Fastly is up more than 310 percent this year. Zscaler is up over 180 percent. Chegg and Veeva are up 75 percent and 90 percent. In a tech universe dominated by Apple, Amazon, Microsoft and Google, the share prices of little companies you’ve probably never heard of are soaring.
The coronavirus pandemic has accelerated trends that were building for years by forcing large swaths of the population to work from home and shop online. And many obscure companies are taking off, driven by investors who expect them to flourish in an economy whose future arrived ahead of schedule.
“When it comes to remote work in particular, the past 10 weeks have seen more changes than we’ve seen in the previous 20 years,” said Erik Brynjolfsson, an economist and the director of the Digital Economy Lab at Stanford University.

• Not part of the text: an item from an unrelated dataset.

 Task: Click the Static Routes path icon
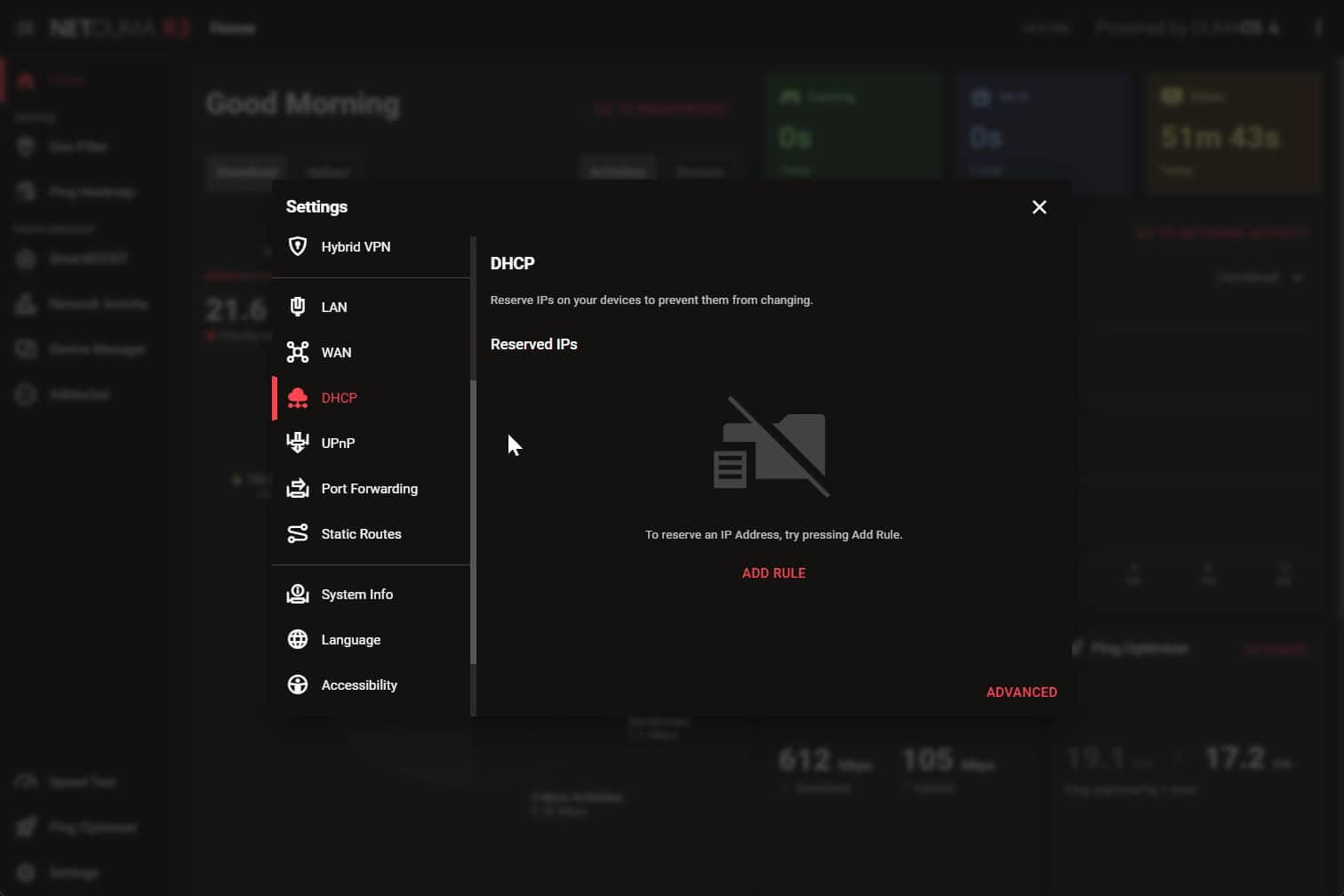(298, 533)
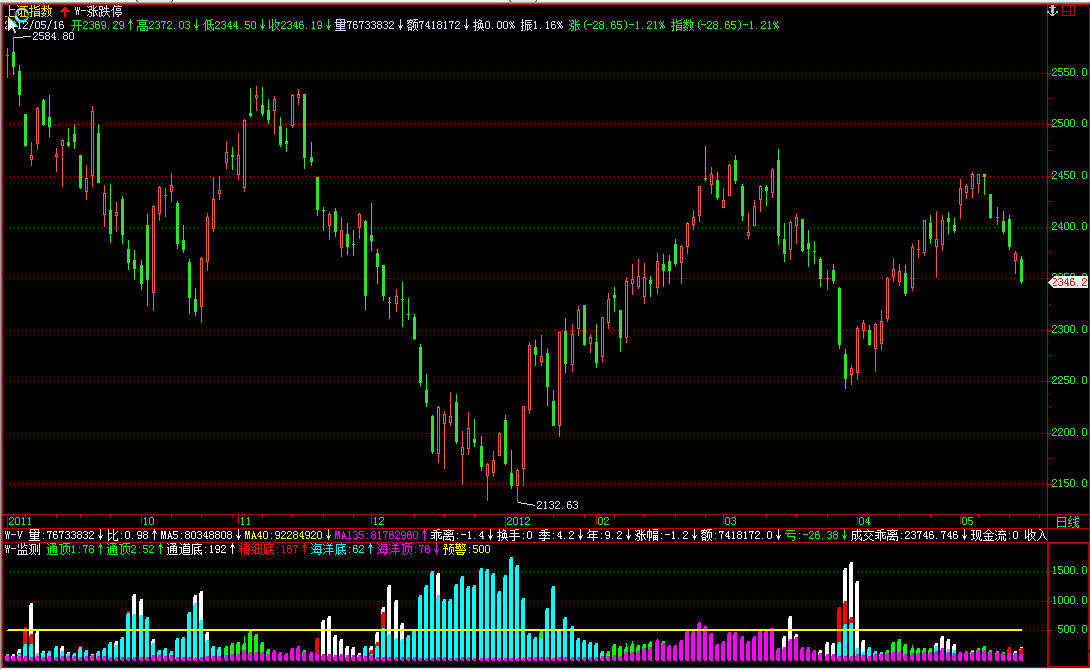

Surveys conducted by Mr. Brynjolfsson and economists at the Massachusetts Institute of Technology found that the share of Americans working from home jumped to about 50 percent this year, from around 15 percent before the pandemic.
The tech-heavy Nasdaq composite index is up roughly 60 percent since it bottomed out in late March, and much of those gains can be attributed to the shares of the tech behemoths. Investors have bet heavily that those companies’ dominant market positions will only improve in the pandemic and its aftermath.
But the trajectory of smaller technology stocks has been even more remarkable. Zoom — the suddenly ubiquitous video conferencing service — has been an investor darling, up close to 500 percent this year as workplaces shut down. Peloton, the home video cycling company, is up almost 200 percent amid widespread gym closures — and just added to its product line.